#### Problem details:
Copy every line of text in the records below word for word, and leave out the pictures.

#### Provided material:
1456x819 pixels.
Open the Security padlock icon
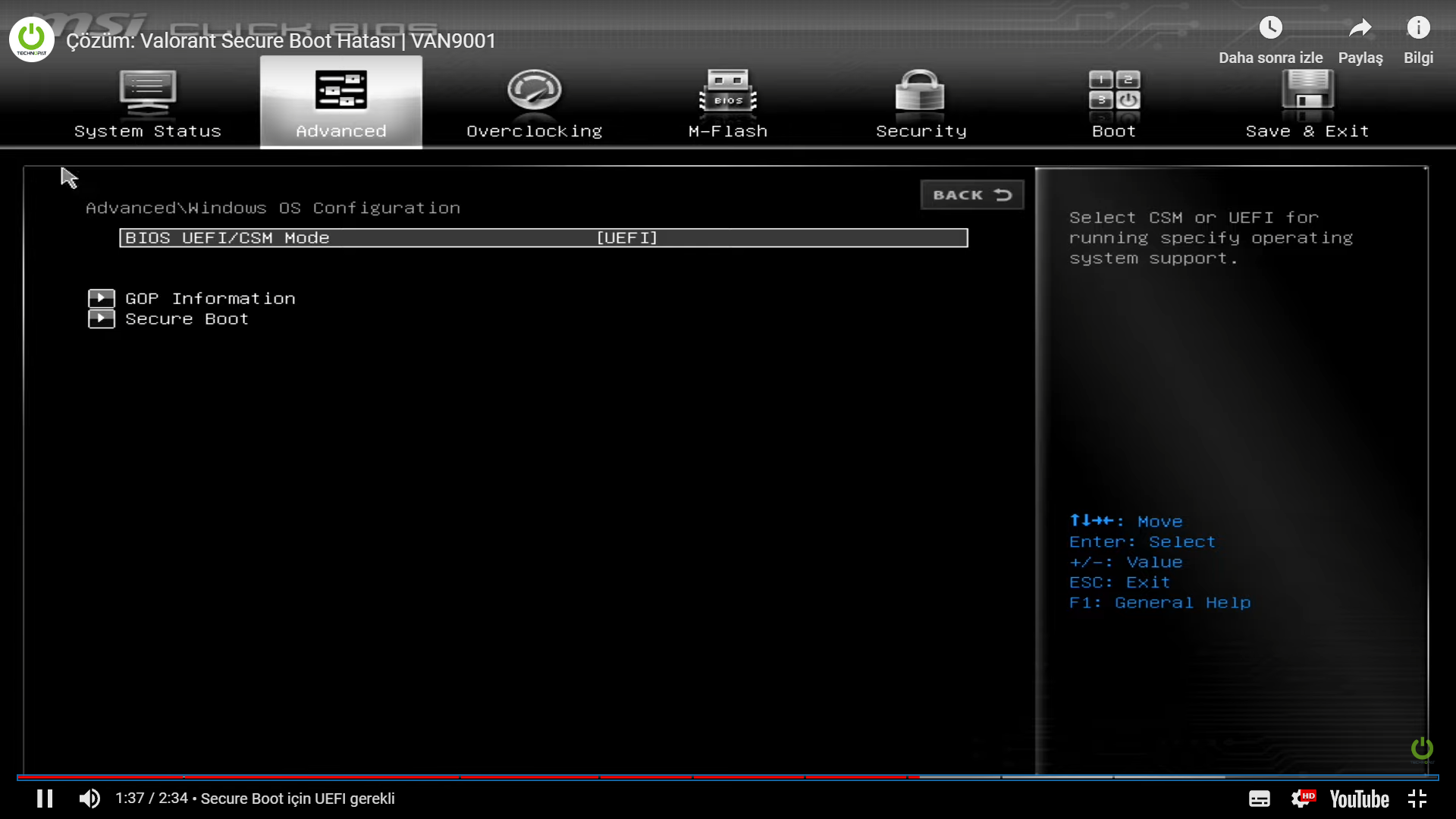pos(920,91)
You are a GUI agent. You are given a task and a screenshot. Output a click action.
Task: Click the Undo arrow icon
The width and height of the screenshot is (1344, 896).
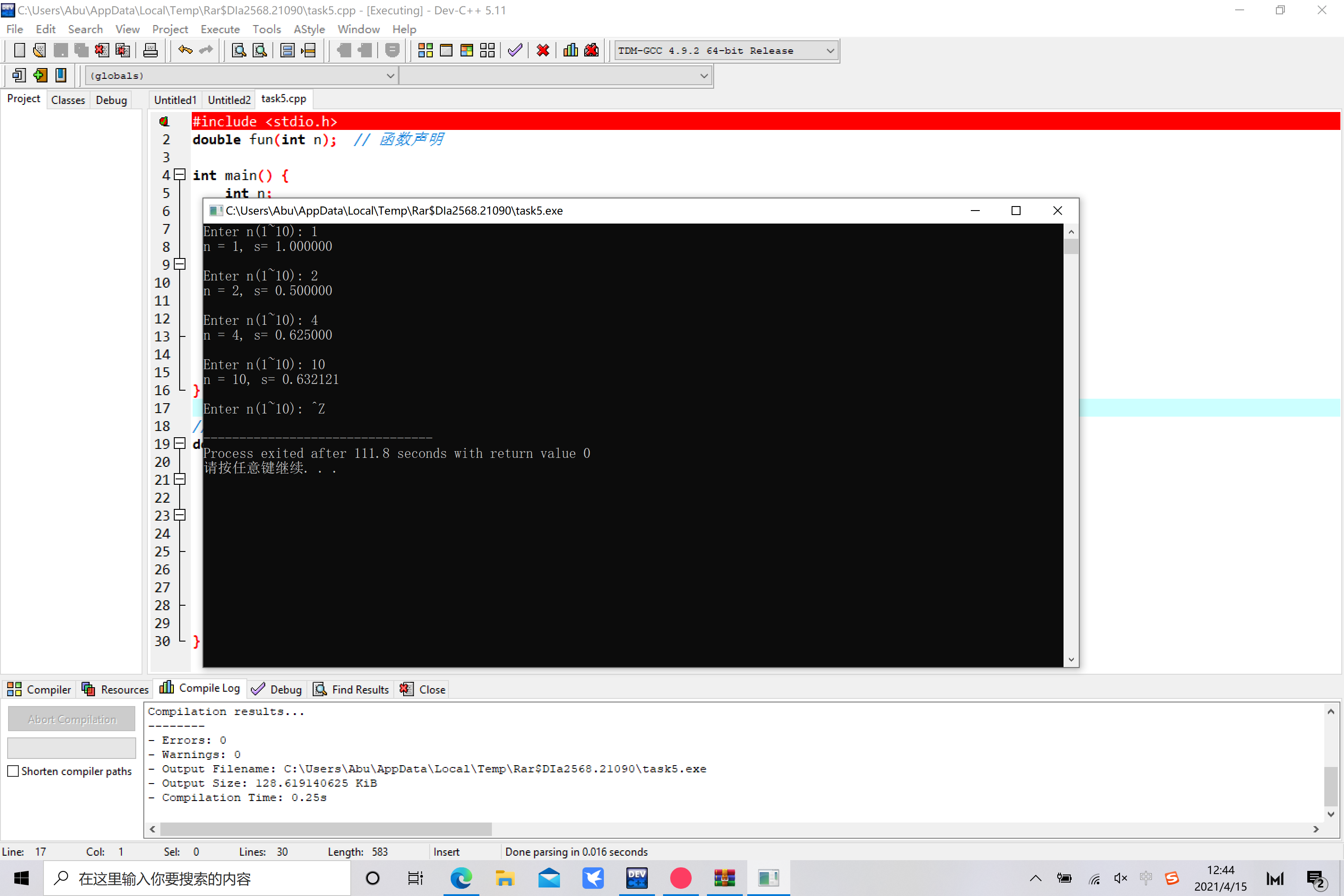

#### Result of this exercise:
1456x819 pixels.
Open the Security padlock icon
pos(920,91)
You are a GUI agent. You are given a task and a screenshot. Output a click action.
Task: Click the Undo arrow icon
The width and height of the screenshot is (1344, 896).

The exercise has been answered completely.